TO-DO LIST
[1] Translate this sentence from the plagiarism article into Spanish: "Taken together, these past warm months have been especially riddled with revelations of academic dishonesty."
[2] Please copy word for word the stretch of the plagiarism article from "Taken together, these" through "in news organizations.".

SOURCE
>> BEGIN

The weather might be turning cooler, but as new developments and revelations continue to surface, it’s clear that the coverage and discussions of the pervasiveness of cheating and plagiarism are still hot ― and far from over.

On Friday, The Hollywood Reporter broke the news that Peter Berg, the writer and director of the film and TV series Friday Night Lights, accused Governor Mitt Romney of plagiarizing the series’ trademark phrase (“Clear eyes. Full hearts. Can’t Lose.”) in his stump speeches. Berg sent Romney a cease-and-desist letter, writing: “Please come up with your own campaign slogan.”

To boot, in other recent plagiarism news, The Huffington Post reported on September 25 that Jonah Lehrer is already at work on a piece about his own plagiarism scandal. And on the same day, The New York Times published another installment of its ongoing investigation into the rampant cheating at Stuyvesant High School in New York, this time delving into the specifics of how and why these students cheat.

Taken together, these past warm months have been especially riddled with revelations of academic dishonesty. And the scandals have been extensively covered by the media ― right alongside national news of a polarizing Presidential race, a war in Afghanistan, an economic crisis, and tragic, senseless shootings.

In his September 10 piece, The Poynter Institute’s Craig Silverman provides a comprehensive timeline of cheating incidents since June, a period he dubs “journalism’s summer of sin,” and calls for greater transparency in news organizations.

It’s also worth noting that the coverage and buzz surrounding some of this summer’s scandals was particularly frenetic and relentless. Furthermore, the dishonesty extended beyond the realm of journalism, permeating academics. To name a few of this summer’s notorious and most-covered cases of plagiarism and cheating:

  • On June 17, Wall Street Journal intern and former Yale Daily News staff reporter Liane Membis was accused of fabricating quotations for an online Journal post, and was fired.

>> END

SUPPLIED ENTRIES
>> BEGIN

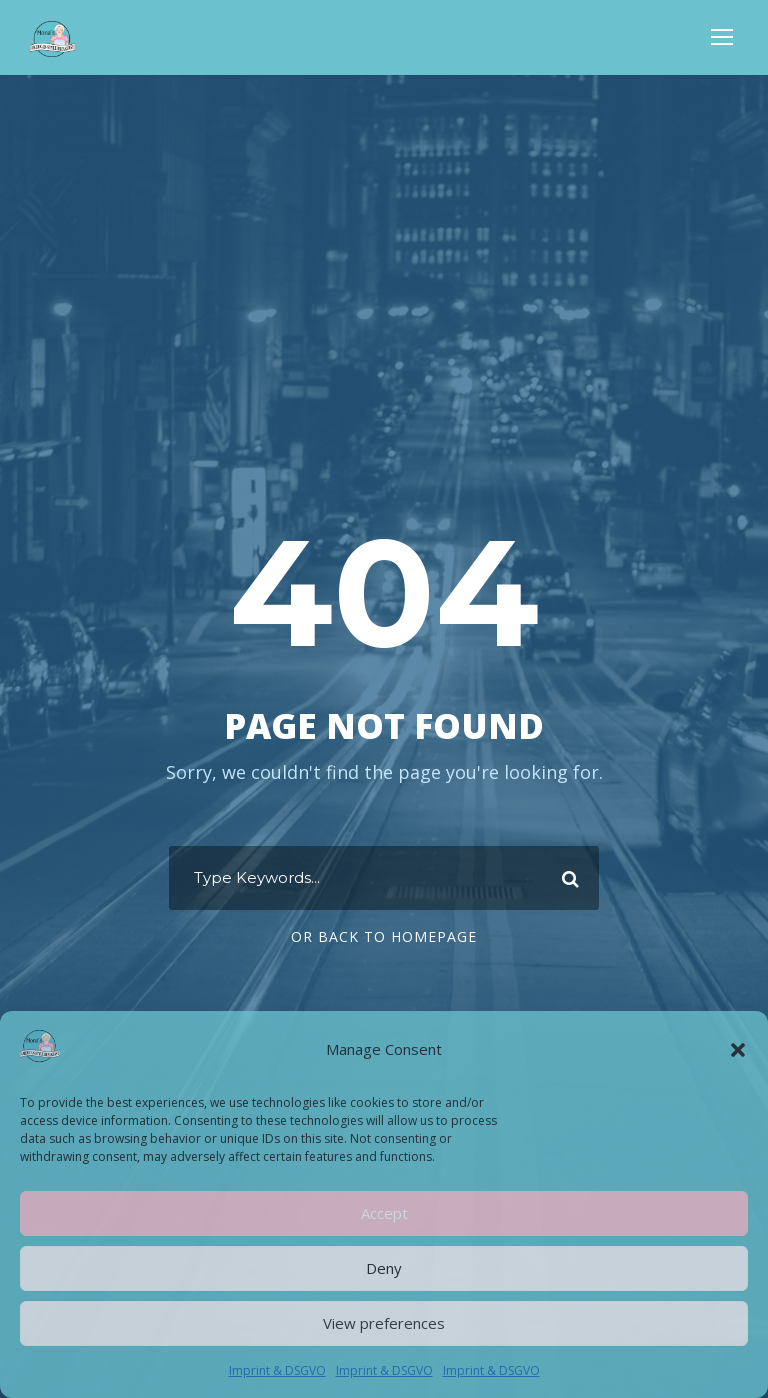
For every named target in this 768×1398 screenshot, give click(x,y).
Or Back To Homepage (384, 936)
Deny (384, 1268)
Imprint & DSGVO (277, 1370)
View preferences (384, 1323)
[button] (738, 1050)
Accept (384, 1213)
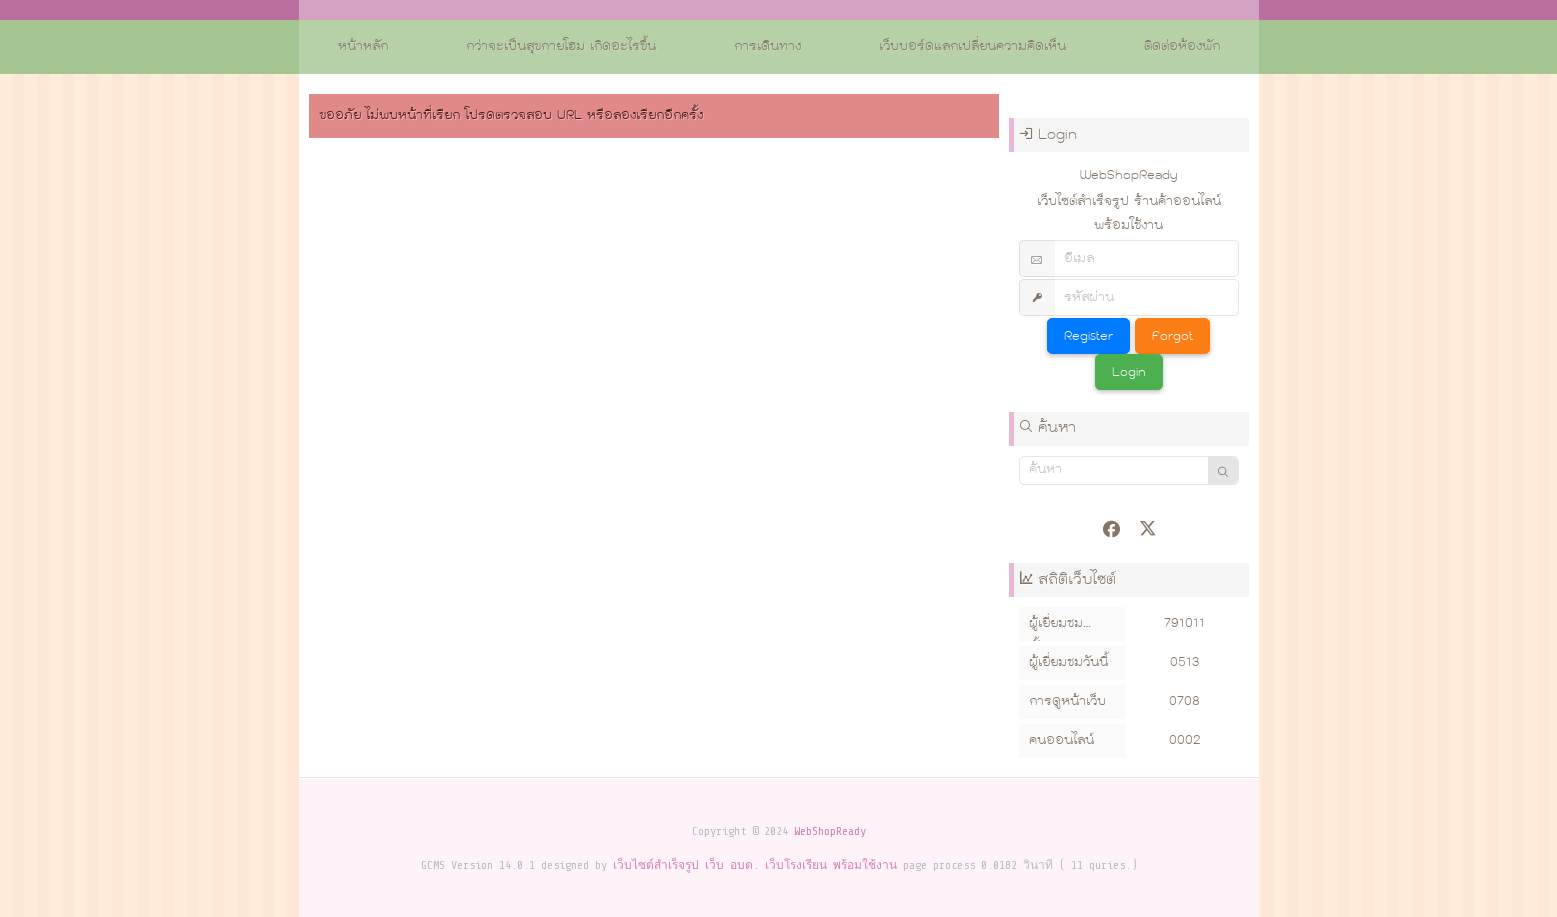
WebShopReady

>> END

ANSWERS BY TASK
[1] Tomados en conjunto, estos últimos meses cálidos han estado especialmente plagados de revelaciones de deshonestidad académica.

[2]
Taken together, these past warm months have been especially riddled with revelations of academic dishonesty. And the scandals have been extensively covered by the media ― right alongside national news of a polarizing Presidential race, a war in Afghanistan, an economic crisis, and tragic, senseless shootings.

In his September 10 piece, The Poynter Institute’s Craig Silverman provides a comprehensive timeline of cheating incidents since June, a period he dubs “journalism’s summer of sin,” and calls for greater transparency in news organizations.